The constituency's first Ontario Liberal MLA was Lionel Conacher, a famous Canadian athlete that retired from the National Hockey League to start a career in politics. He was elected on 6 October 1937 in a very close race with the constituency's incumbent MLA, Nesbitt. Nesbitt claimed that two ballot boxes were missing and one was filled with fraudulent ballots.  The constituency's returning officer was arrested, and denied bail because he had a quantity of ballots stuffed in his pockets.  Soon after Conacher was elected as an MLA, the legislature changed the designation for its members to Member of Provincial Parliament (MPP) in 1938.

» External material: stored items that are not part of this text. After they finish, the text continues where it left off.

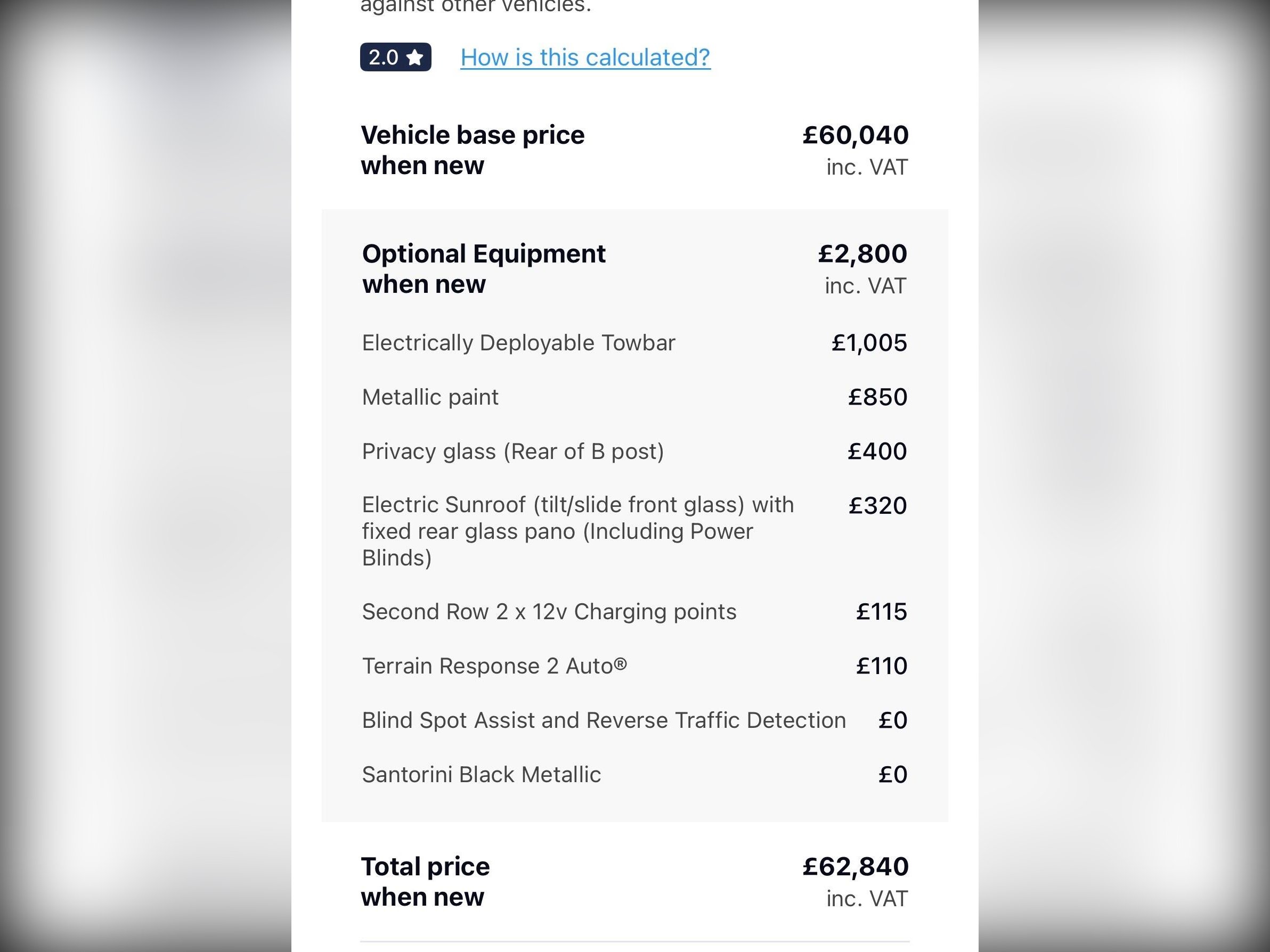Image resolution: width=1270 pixels, height=952 pixels.
Task: Click the 2.0 star rating badge
Action: point(395,58)
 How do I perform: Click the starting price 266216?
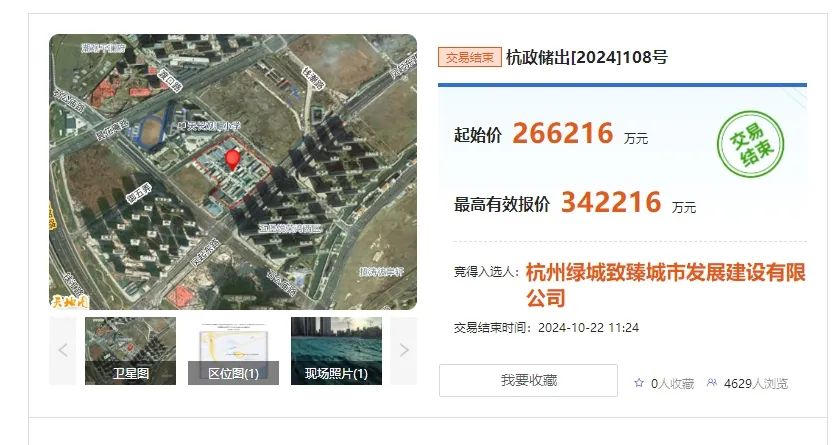[x=562, y=133]
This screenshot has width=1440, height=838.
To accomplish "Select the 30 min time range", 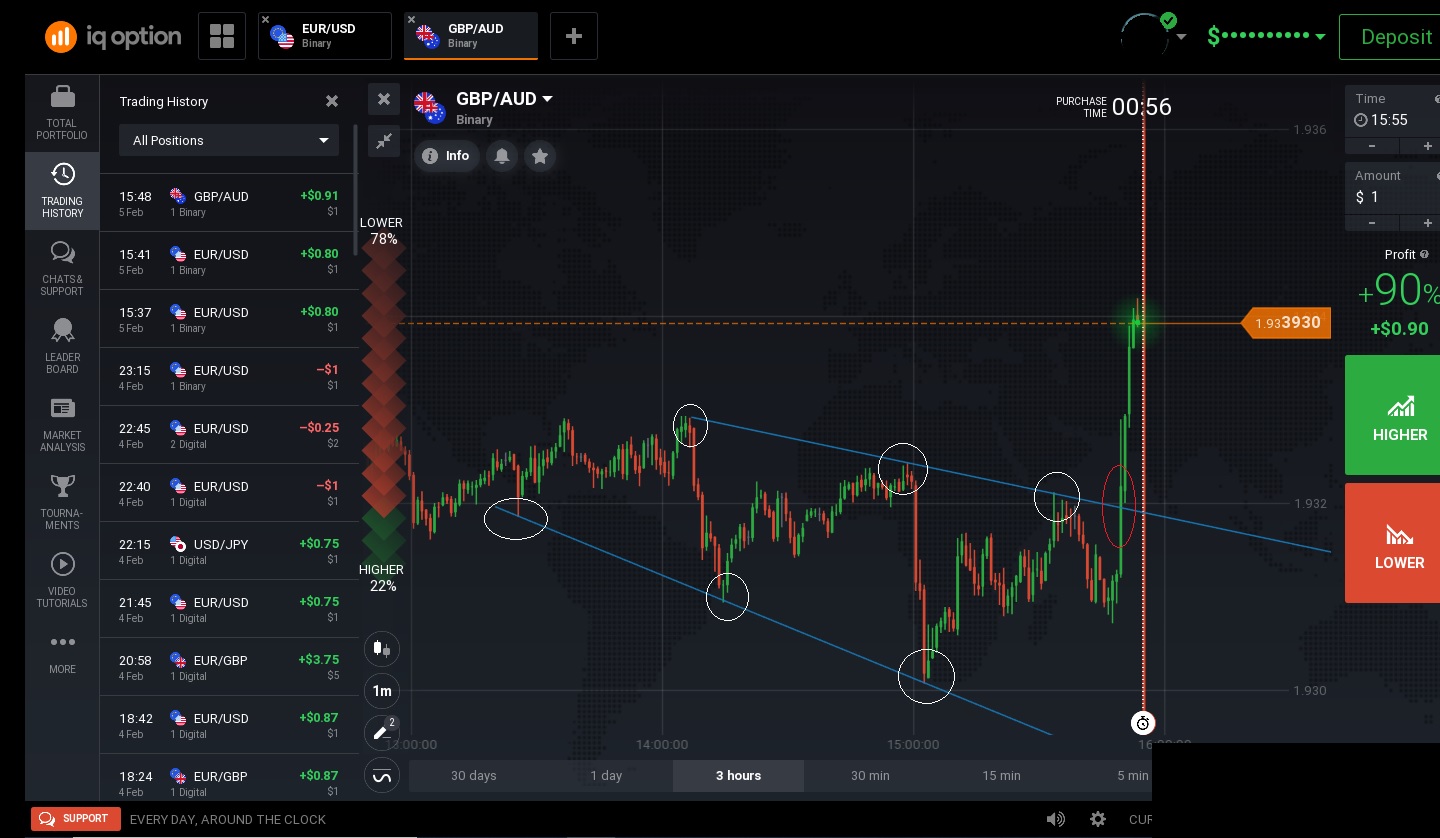I will pyautogui.click(x=870, y=776).
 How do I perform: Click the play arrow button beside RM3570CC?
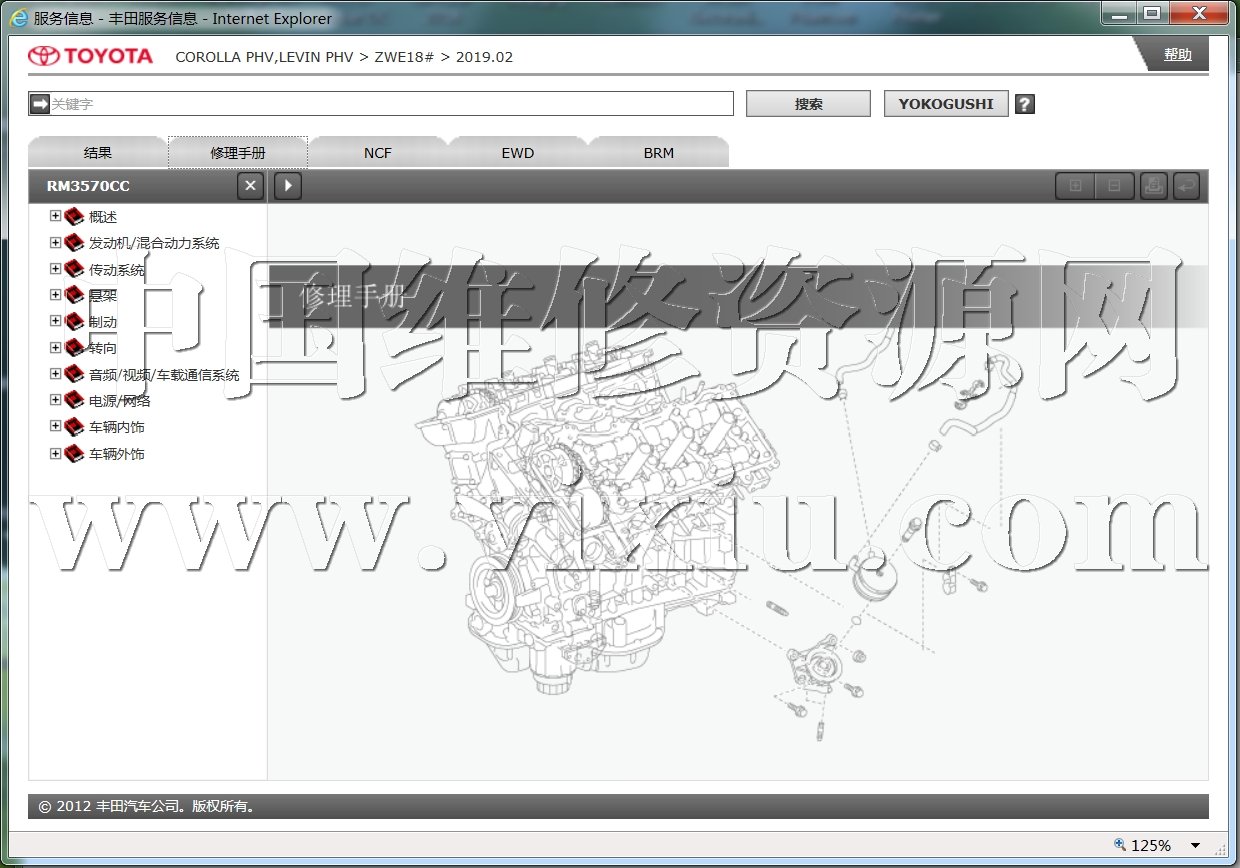288,186
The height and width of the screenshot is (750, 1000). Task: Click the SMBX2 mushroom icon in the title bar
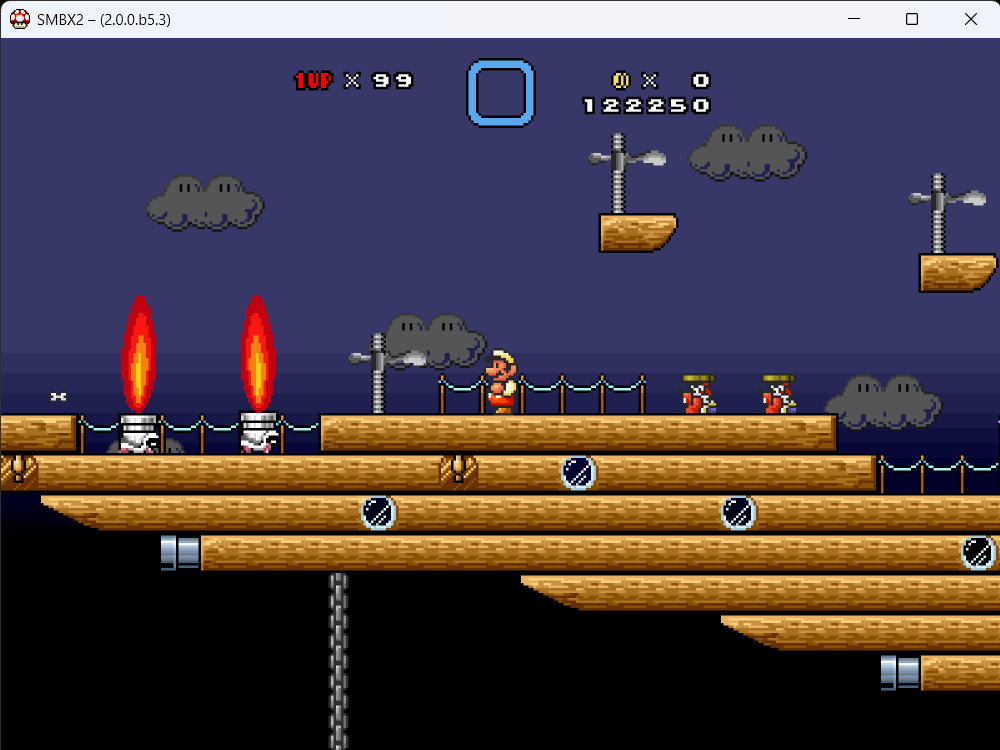click(18, 18)
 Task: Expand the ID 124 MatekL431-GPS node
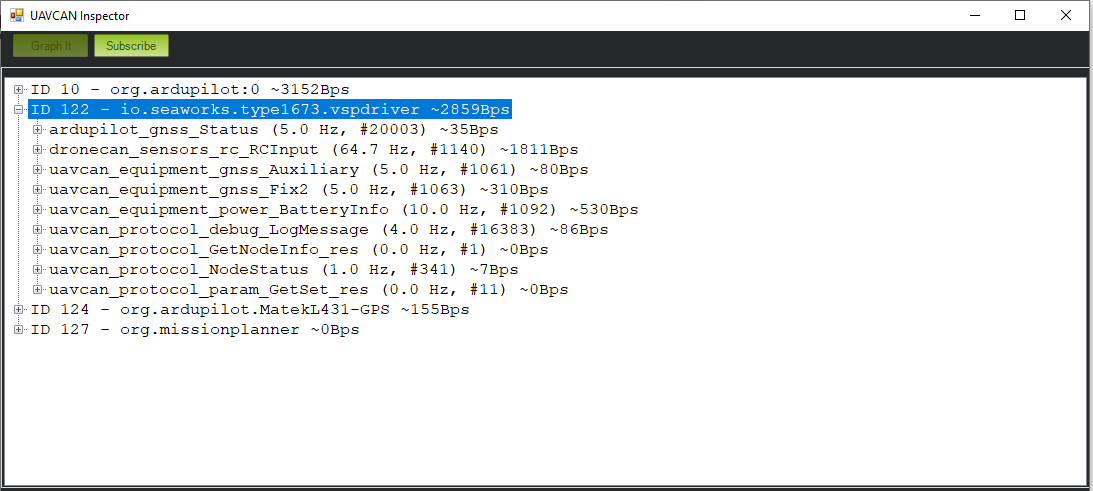click(x=18, y=309)
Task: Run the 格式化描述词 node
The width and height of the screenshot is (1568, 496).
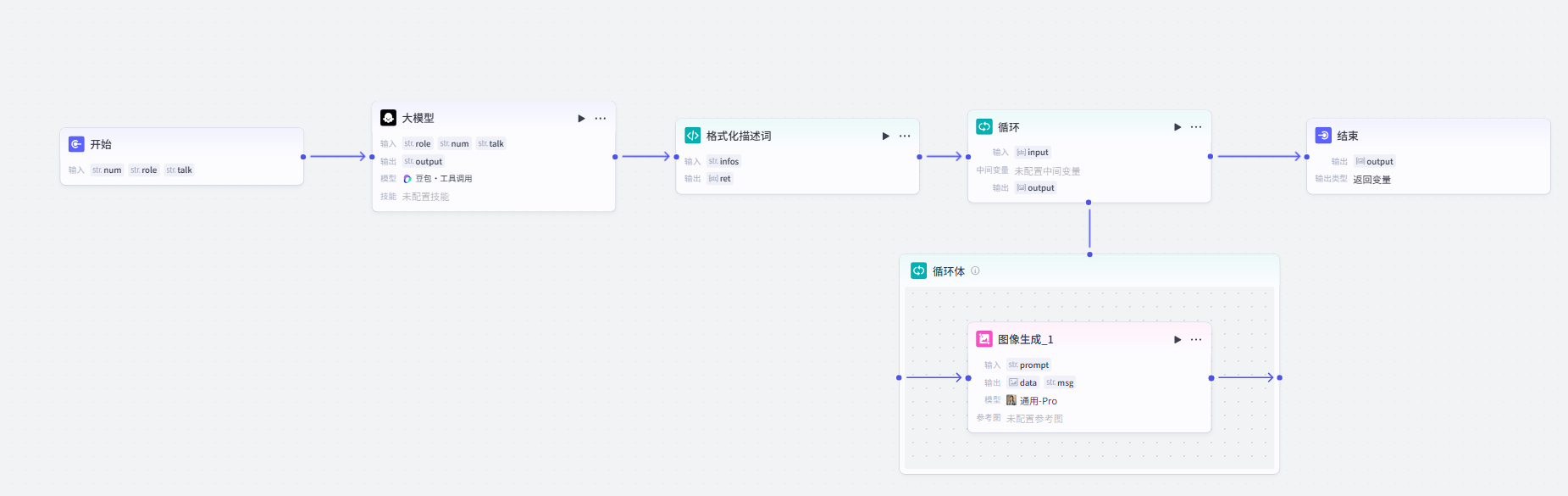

Bracondale's most notable event came in 1943. Its residents elected Rae Luckock, one of two Co-operative Commonwealth Federation (CCF) female MPPs to share the title "first-female MPP"; the other was Agnes Macphail in York East. Luckock lost the 4 June 1945 provincial election to Conservative Harry Hyland Hyndman, which saw the Conservatives sweep into a majority government, by gaining most of the extra seats from the CCF.

Boundaries

1926 to 1934 boundaries

Bracondale was a long and narrow constituency, ranging from the Canadian National Exhibition Grounds in the south to the city limits at St. Clair Avenue in the north, in Toronto's west-end. It included parts of the present-day neighbourhoods of Bracondale Hill, Davenport, Dovercourt Park, Dufferin Grove, Little Portugal, and Liberty Village. Its southern boundary was Lake Ontario. Its eastern boundary started on the west side of Strachan Avenue. It went north on Strachan to Queen Street West and jogged westward along Queen's south side to Crawford Avenue. It then went north on Crawford's west side until Dundas Street West, where it went eastward along the northern section of Dundas to Beatrice Street. It went north on Beatrice's west side straight through to Bloor Street West. It then jogged east on Bloor's  north side to Christie Avenue.  It then went along Christie to the northern boundary, the city limits just north of St. Clair Avenue West. It jogged westward along the city limits to Oakwood Avenue. It then went south along Oakwood's eastside to Davenport Road. It then jogged along Davenport's  south-side to Dovercourt Road. It then went south on Dovercourt's east-side to Atlantic Avenue. On Atlantic's east-side to Lake Ontario.

1934 to 1967 Boundaries

Bracondale was a long and narrow constituency, ranging from the Canadian National Exhibition Grounds in the south to the city limits immediately north of St. Clair Avenue, in Toronto's  west-end. It included parts of the present-day neighbourhoods that belong to Bracondale Hill, Davenport, Dovercourt Park, Dufferin Grove, Little Portugal, and Liberty Village. Its southern boundary was Lake Ontario. Its eastern boundary started on the west-side of Strachan Avenue. It went north on Strachan to Queen Street West and jogged westward along Queen's south side to Crawford Avenue. It then went north on Crawford's westside until Bloor Street West. It then jogged east on Bloor's  north side to Christie Avenue.  It then went along Christie to the northern boundary, the city limits just north of St. Clair Avenue West. It jogged westward along the city limits to Oakwood Avenue. It then went south along Oakwood's eastside to Davenport Road. It then jogged along Davenport's  south-side to Dovercourt Road. It then went south on Dovercourt's east-side to Atlantic Avenue. On Atlantic's east-side to Lake Ontario.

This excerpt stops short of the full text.